Zita Nyarady

Dancing Space Detectives: Exploring possibilities of dance improvisation in public spaces

My performative paper explores the intricacies of learning about a public space by engaging with the place through dance improvisation.

When I moved to Toronto I became involved in a series of outdoor performance projects involving dance improvisation in public space. These performances often called upon public space performance as a mode of marketing theatre-based shows; however, it was through dancing on street corners, parking spaces, parks and subways that I gained knowledge about social and geographical tensions found in my new city. These experiences spark questions on what possibilities can be generated from the intersection of dance improvisation and public space.
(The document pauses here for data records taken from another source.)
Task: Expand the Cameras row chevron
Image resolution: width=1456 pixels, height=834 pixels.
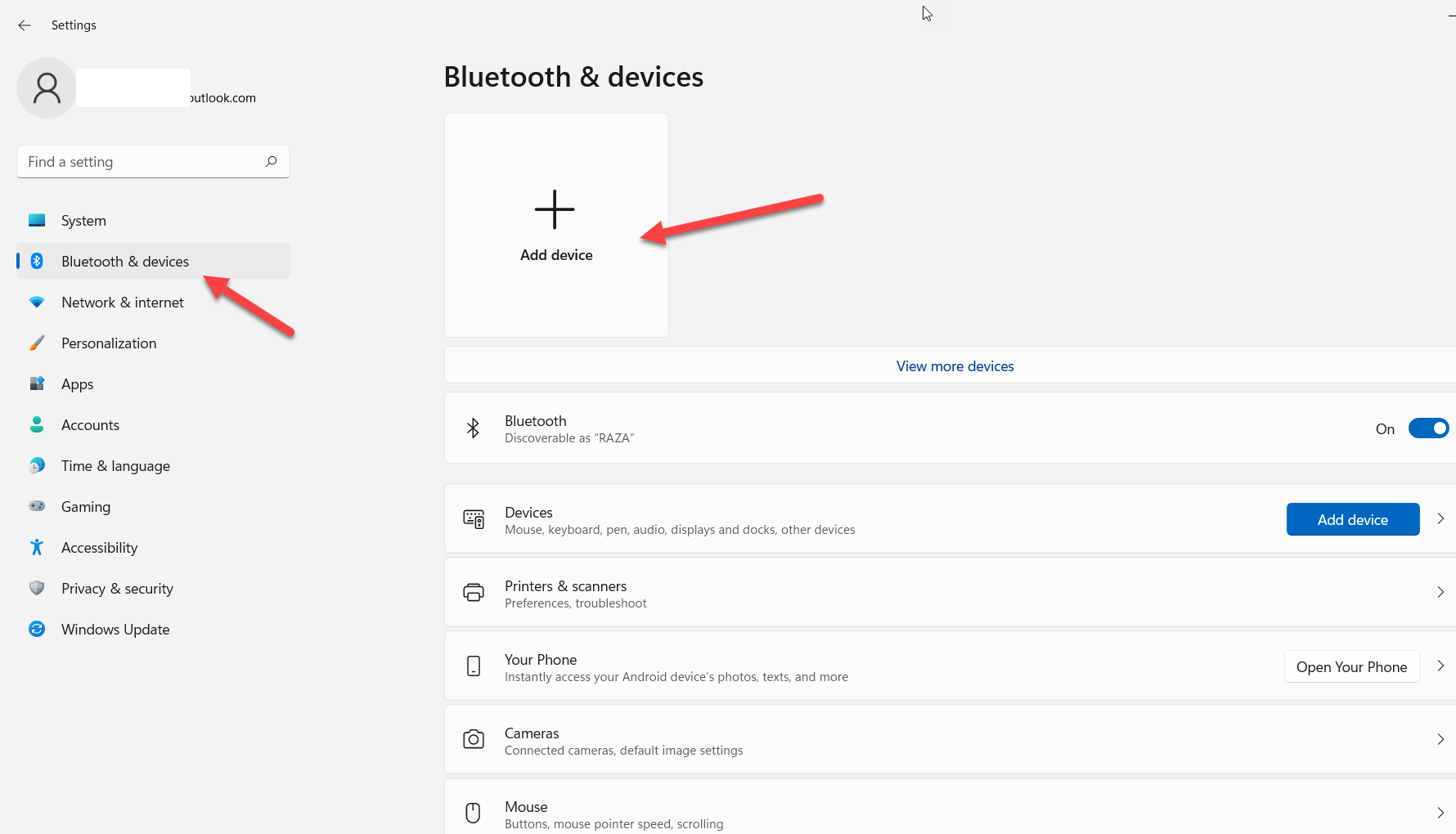Action: pos(1440,739)
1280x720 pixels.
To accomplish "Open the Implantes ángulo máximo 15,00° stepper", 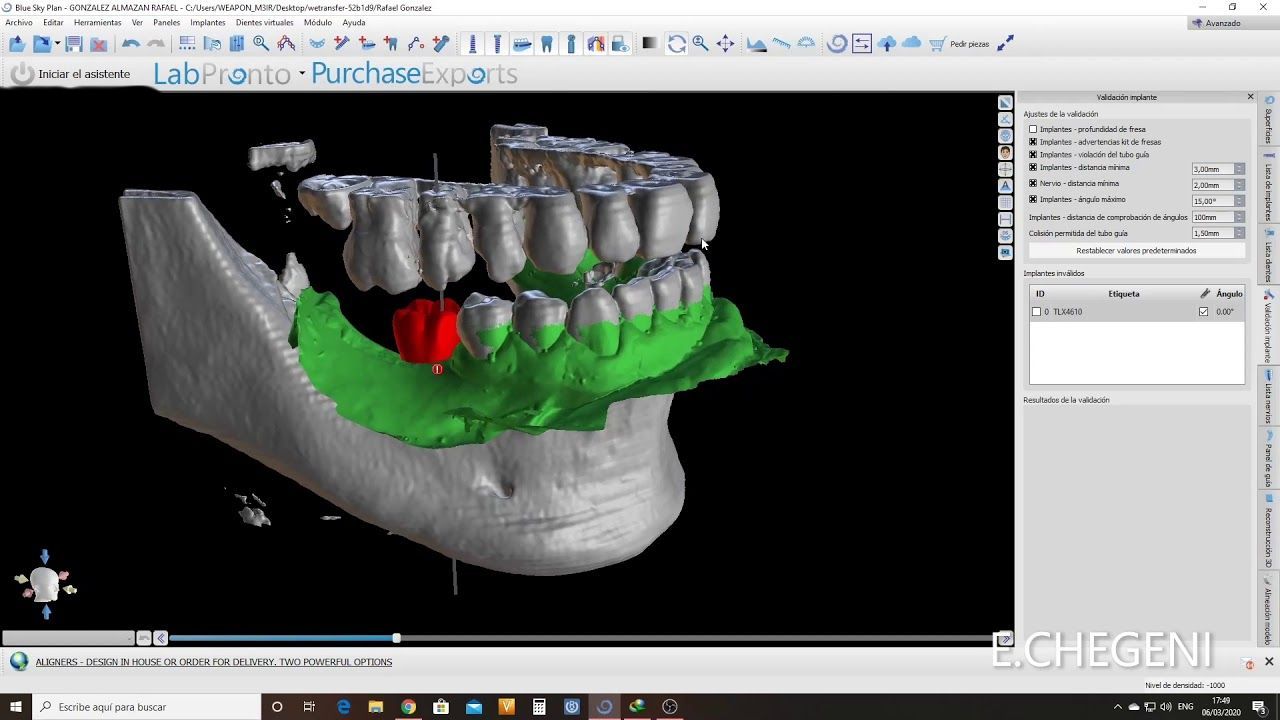I will [x=1239, y=201].
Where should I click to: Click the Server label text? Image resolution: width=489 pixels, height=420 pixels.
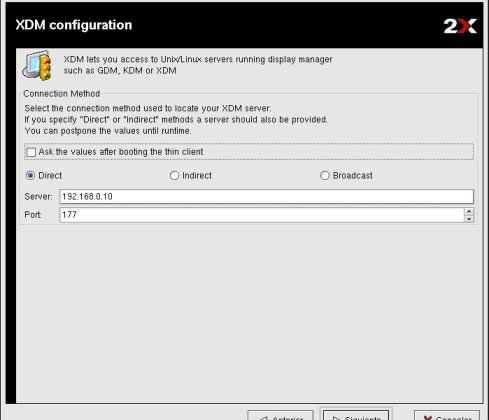pos(38,197)
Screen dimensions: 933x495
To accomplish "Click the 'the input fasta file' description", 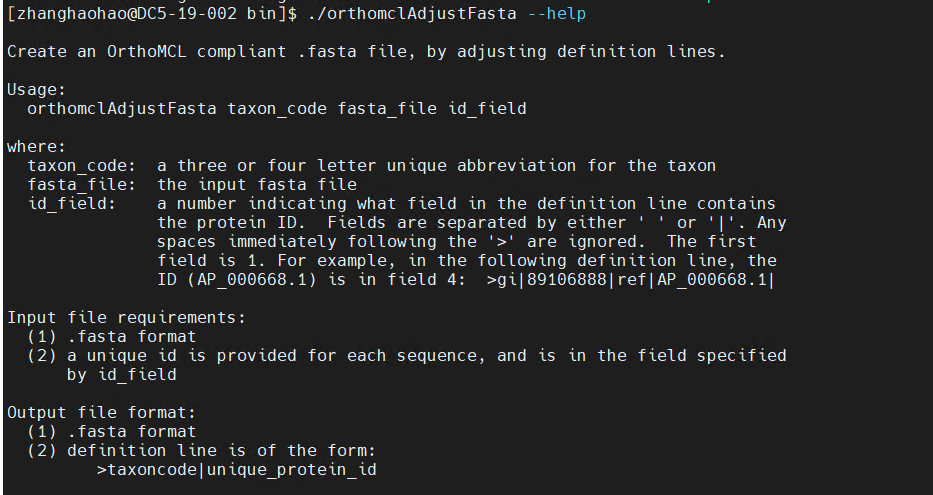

How can dance improvisation be used as a way to understand and/or re-imagine space? What happens when moving bodies are placed in locations that are usually avoided or passed by? What can a space learn from dance and what can dance learn from a space? To investigate these questions I turn to Attack of the Ragamuffins, an international dance collective of which I am a member, and a project called Space Detectives. In Space Detectives the dancers consider the aforementioned questions of dance and space and are working towards developing a practice of performing dance improvisation in public space in Canada, United States and Jamaica. I argue that while learning about a public space through dance improvisation might come across as a utopian idea, there is merit for how dance can re-imagine and define space.